- **Task requirements**:
Copy each of the entries below faithfully, setting aside any pictures.

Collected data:
■ ■ ■ ■
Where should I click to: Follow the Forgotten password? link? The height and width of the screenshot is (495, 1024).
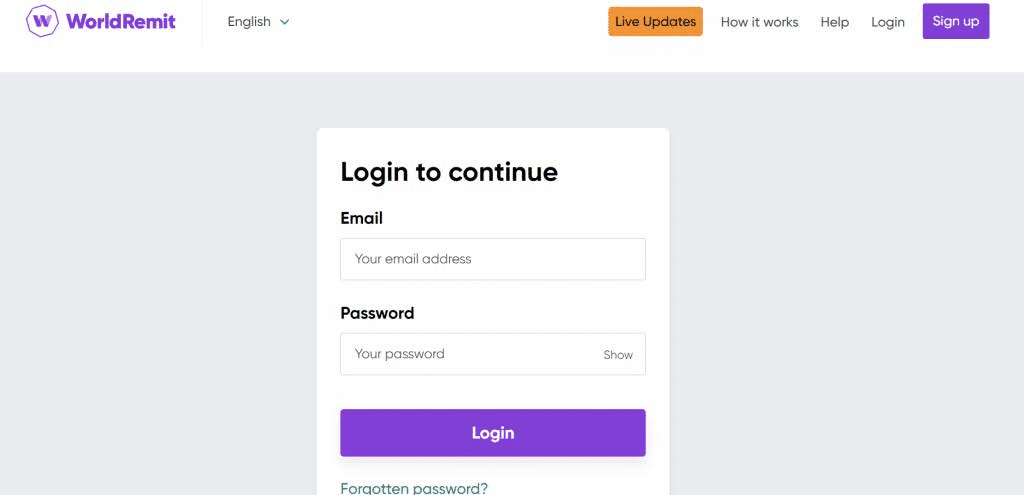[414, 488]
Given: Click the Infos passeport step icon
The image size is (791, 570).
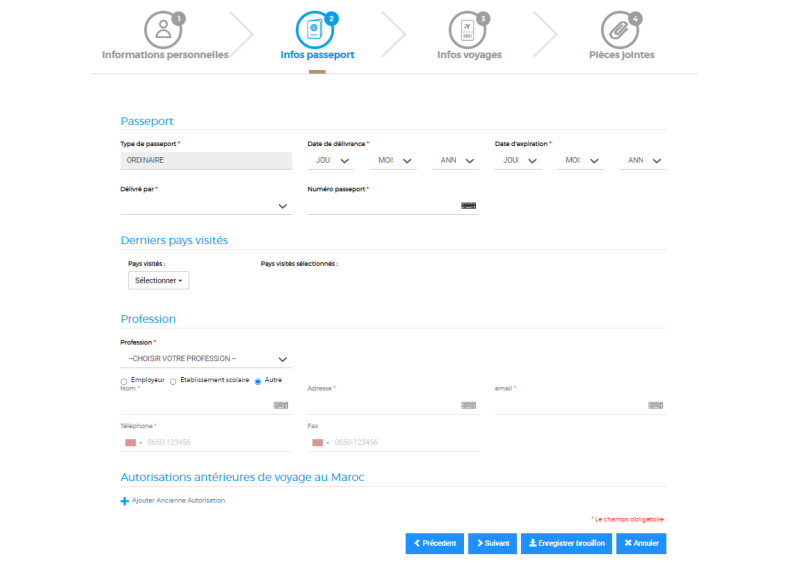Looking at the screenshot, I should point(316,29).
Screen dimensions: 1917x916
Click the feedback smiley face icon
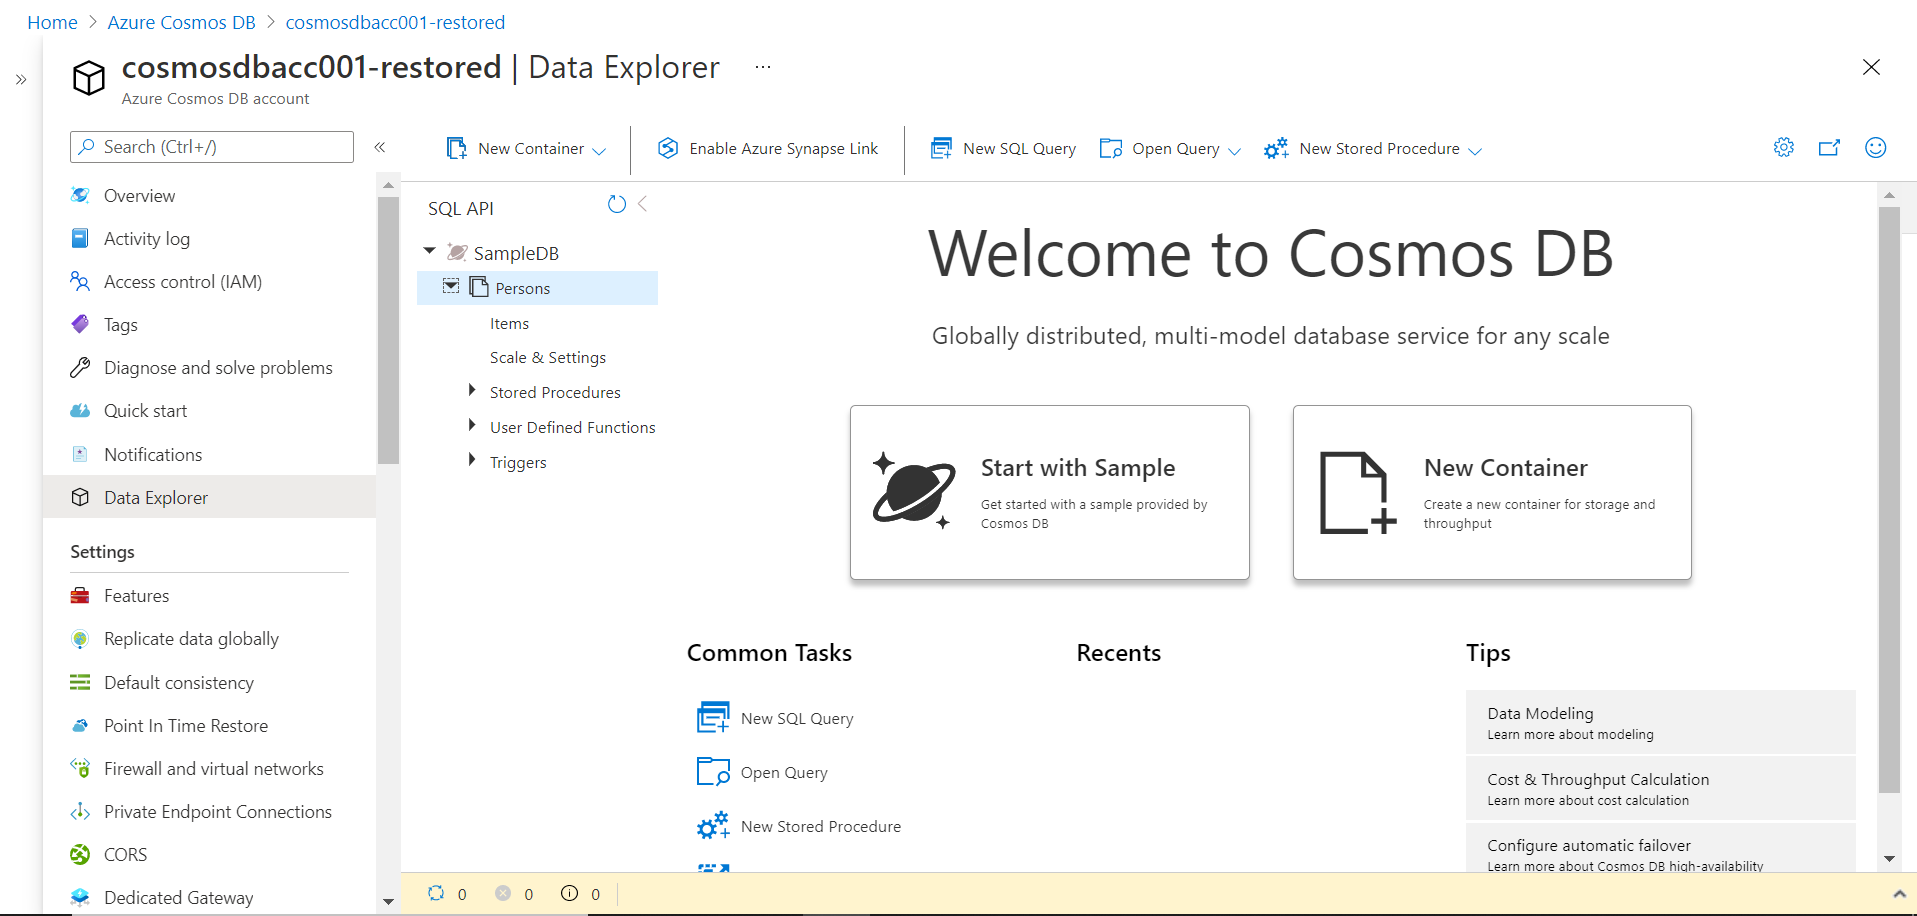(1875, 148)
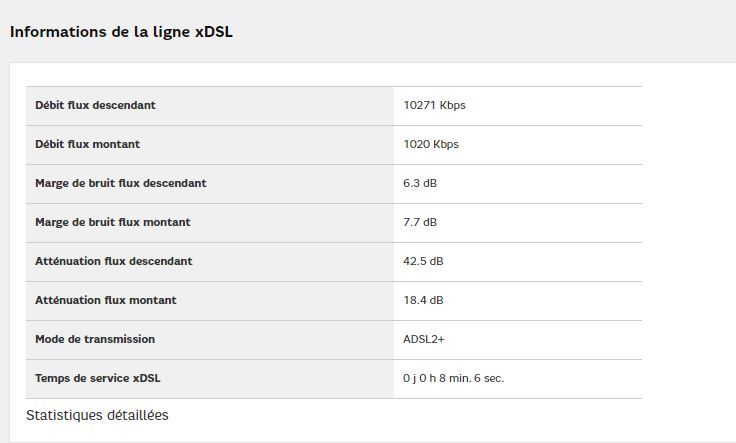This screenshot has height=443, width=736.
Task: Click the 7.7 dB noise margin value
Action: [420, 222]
■ ■ ■ ■
- **Written reply**:
Where should I click to: Follow the Forgotten password? link? The height and width of the screenshot is (495, 1024).
[414, 488]
Given: Click the Infos passeport step icon
The image size is (791, 570).
Looking at the screenshot, I should point(316,29).
Screen dimensions: 1917x916
Click the feedback smiley face icon
(1875, 148)
This screenshot has height=443, width=736.
Task: Click the 7.7 dB noise margin value
Action: [420, 222]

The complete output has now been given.